A OAB/RJ também foi oficiada para que seja instaurado procedimento disciplinar para apuração das possíveis infrações disciplinares e violações aos ditames éticos da advocacia pelo advogado.
Nota de repúdio
O TJ/RJ chamou as declarações de racistas e declarou apoio à magistrada vítima de discriminação racial. Veja a íntegra da nota:
"O Tribunal de Justiça do Estado do Rio de Janeiro repudia as manifestações racistas direcionadas à magistrada Helenice Rangel, titular da 3ª Vara Cível de Campos dos Goytacazes.
As declarações proferidas pelo advogado José Francisco Abud são incompatíveis com o respeito exigido nas relações institucionais e configuram evidente violação aos princípios éticos e legais que regem a atividade jurídica.
Tal comportamento, além de atingir diretamente a honra pessoal e profissional da magistrada, representa uma grave afronta à dignidade humana e ao exercício democrático da função jurisdicional.
O Tribunal se solidariza com a juíza Helenice Rangel e informa que encaminhou o caso ao Ministério Público e à Ordem dos Advogados do Brasil, seccional Rio de Janeiro (OAB/RJ), para apuração rigorosa das responsabilidades nas esferas criminal e disciplinar.
Reitera-se o compromisso permanente contra qualquer forma de discriminação ou preconceito, sobretudo o racismo, prática criminosa que deve ser amplamente repudiada e combatida por toda a sociedade."
A Amaerj - Associação dos Magistrados do Estado do Rio de Janeiro, manifestou apoio à juíza e repudiou "veementemente o ataque racista praticado pelo advogado".
"Por meio de petição e e-mails, o advogado apresentou conduta discriminatória e desrespeitosa, com o uso de palavras de baixo calão, racistas e injuriosas.
Esse caso é inaceitável.
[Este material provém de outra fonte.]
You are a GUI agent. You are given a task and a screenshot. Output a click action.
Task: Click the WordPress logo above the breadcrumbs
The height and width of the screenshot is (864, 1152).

Racismo é crime e deve ser combatido por toda a sociedade.
Desde o ocorrido, a AMAERJ vem atuando em defesa da magistrada na adoção das medidas judiciais cabíveis.
A Associação se solidariza com a juíza Helenice Rangel Gonzaga Martins e reitera o apoio ao trabalho dedicado e de alta qualidade realizado pela magistrada."
O pedido processual
A petição envolve o processo sucessório de um homem que o advogado chama de " VoVô ou 'Véio' mesmo".
No documento, o causídico pede sua inclusão no polo passivo, tanto como parte quanto como proponente, e reclama de um testamento feito pouco menos de um mês antes do falecimento do homem, documento que teria tido como mentora "a adúltera concubina que alega ser companheira, e seu demandante filho".
No processo, ele afirma que o falecido nunca se separou da esposa, com quem teve seis filhos, e que "apenas não trepavam mais" pelos efeitos da velhice. Diz o advogado que a monogamia é "mais uma ficção da Mafiosa & Prostituída Igreja Católica Apostólica Romana ou das malignas RELIGIÕES", além de citar "milhares de 'Sacerdotes' pedófilos que continuam a prática da pedofilia e pederastia com a 'Benção PaPal'".
Ele afirma que a mulher, "concubina", arquitetou trama por interesse financeiro, e que recebeu, por quinze anos, a pensão por morte do testador, em detrimento da esposa, que teria ficado com 30% do pensionamento. Diz, ainda, que o falecido estaria acamado na data do testamento, e que o documento não foi questionado à época pelos herdeiros necessários.
"É dificil entender que ESSA PORRA !!! INCLUSIVE QUANTO A AÇÃO ANULATÓRIA ESTÁ TODA ENROSCADA E MANCOMUNADOS OS Coautores !!"